Kelly Jazvac (KJ): Hi, I’m Kelly Jazvac.
Leeroy New (LN): Hi, I’m Leeroy New.
Brian Sholis (BS): And hi, I’m Brian Sholis. Leeroy, you’ve created a lot of work in your native Philippines. Last summer you made an installation in England and now you’re working in North America for the first time. Can you give us a little bit of your backstory and talk about the differences you’ve found working in the Philippines versus working elsewhere?
LN: That’s a question with a lot of history [laughs]. I kind of started to veer away from traditional art making as a student, having problematized our status as artists and creatives in the Philippines. And contextualizing a creative practice in relation to the Western canons that we were studying. So that led me to using found objects, scouring our huge market districts, and using familiar objects that I would randomly encounter. And this has led me to focus more on the found and discarded aspects of these objects, which people gravitated toward—as opposed to the new materials I would use. And so, there began a conversation between how I directed my work and the people that experienced it.
I had to hustle as a creative, so I did all sorts of odd jobs. I did production design for TV and film, for theater, so I did sets. So I had a tendency to build large-scale stuff. The question of materials and the life cycle of these materials always came up. And so, currently, my practice … well, it’s a challenge, it’s a work in progress. But you always aspire to make use of available materials, of renewable resources.
Part of the process of me working in different places is … there’s a good part of research that goes into preparation, like, where can we source surplus materials, as opposed to new materials? So I’ve always ended up going to sorting facilities, recycling centers, these other centers that set up a kind of materials library where they redirect these still usable materials toward the educational system, toward creatives, to whoever needs whatever things they were able to collect. It’s interesting to find the different materials in different countries. It was also easy for me to focus on using plastic bottles in the Philippines because they’re everywhere. We have a very ineffective, inefficient waste sorting system. It just ends up everywhere. I try to feel out the material culture of a particular place. There’s a lot of back-and-forth, a lot of visits to all these facilities, a lot of meeting very interesting people that are engaged in attempting to provide solutions for these concerns.
BS: Kelly, two things he said made me think about your art practice. The first is the material specificity of a given place. The second is the idea of research, which is important to you but undertaken in a different way.
KJ: The specificity of a place is interesting to me. The trash one can find and how one finds it almost becomes a portrait of the place and a symptom of infrastructure, lack of infrastructure, power, the speed of consumption. I mostly work in the Great Lakes region. And I’m mostly looking for plastic advertisements, billboards and images printed on a plastic medium.
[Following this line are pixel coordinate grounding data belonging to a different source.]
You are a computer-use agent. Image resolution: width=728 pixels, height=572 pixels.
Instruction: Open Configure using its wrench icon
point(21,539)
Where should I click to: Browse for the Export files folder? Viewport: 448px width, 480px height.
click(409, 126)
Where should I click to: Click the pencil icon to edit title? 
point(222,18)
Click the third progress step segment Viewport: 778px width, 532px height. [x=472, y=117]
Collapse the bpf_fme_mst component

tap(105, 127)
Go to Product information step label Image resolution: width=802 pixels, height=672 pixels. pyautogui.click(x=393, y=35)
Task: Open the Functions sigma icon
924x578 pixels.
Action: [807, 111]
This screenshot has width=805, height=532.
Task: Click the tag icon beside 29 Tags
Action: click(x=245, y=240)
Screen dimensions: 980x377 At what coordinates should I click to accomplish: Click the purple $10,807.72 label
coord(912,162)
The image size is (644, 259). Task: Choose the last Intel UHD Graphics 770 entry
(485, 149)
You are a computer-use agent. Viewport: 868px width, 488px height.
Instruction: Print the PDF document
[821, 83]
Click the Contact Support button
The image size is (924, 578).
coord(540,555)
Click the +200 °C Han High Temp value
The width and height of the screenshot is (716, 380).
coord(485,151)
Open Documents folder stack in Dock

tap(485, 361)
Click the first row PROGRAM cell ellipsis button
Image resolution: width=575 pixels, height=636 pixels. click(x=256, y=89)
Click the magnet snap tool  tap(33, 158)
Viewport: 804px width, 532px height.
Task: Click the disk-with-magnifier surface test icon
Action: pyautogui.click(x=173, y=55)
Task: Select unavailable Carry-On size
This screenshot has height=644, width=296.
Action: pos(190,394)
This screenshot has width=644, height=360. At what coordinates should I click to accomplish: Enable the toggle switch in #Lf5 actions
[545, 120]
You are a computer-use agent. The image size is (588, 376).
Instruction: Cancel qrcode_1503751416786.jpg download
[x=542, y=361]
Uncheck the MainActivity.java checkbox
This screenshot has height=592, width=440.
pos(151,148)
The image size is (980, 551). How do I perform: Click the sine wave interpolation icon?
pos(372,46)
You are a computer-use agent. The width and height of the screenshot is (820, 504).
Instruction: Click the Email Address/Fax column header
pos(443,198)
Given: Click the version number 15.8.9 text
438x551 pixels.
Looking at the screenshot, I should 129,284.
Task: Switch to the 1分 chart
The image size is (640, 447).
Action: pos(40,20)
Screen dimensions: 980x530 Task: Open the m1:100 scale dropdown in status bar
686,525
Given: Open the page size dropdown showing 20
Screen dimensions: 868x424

They really become like a portrait of that place, both in what’s being sold on the images but also how those images end up in the environment afterward.
And in terms of research … yeah, I’m endlessly fascinated by what’s found in the trash or in these material sorting facilities, and even just how they’re run. They’re different in every place. For me, research has become this whole other important tangent to my practice. There’s the artworks I make for museums and galleries, and then there’s also collaborating with scientists, publishing scientific papers. But that scientific work is all collecting trash as well, collecting plastic waste and trying to figure out precisely what it is, what kind of chemicals are in there, where it’s coming from, tracing the paths of movement through the environment.
Can I ask more about the Toronto context for you? For sourcing, what has your path been like here and how does that compare to other experiences you’ve had?
LN: It always presents certain challenges, because at first you have to get to know the city, get to, you know, learn the systems that govern these certain movements of material surplus[es]. I’ve gotten to meet organizations who actually do different initiatives, like filtering the lake of plastics through the plants that grow in the water. And we’ve gotten in touch with factories—
KJ: Oh, interesting.
LN: So we’ve received a lot of bottle-container factory rejects—
KJ: OK, amazing—
LN: … that we’ve used for some of the costumes that we’re doing. At first, we’re never sure if there is one source where we can get all this. So we end up setting up a system. For example, all the people who work at The Bentway would find ways to donate their weekly or monthly use of plastic bottles. It just seems like there’s always something that they will use or end up using that I can apply in the work that I do.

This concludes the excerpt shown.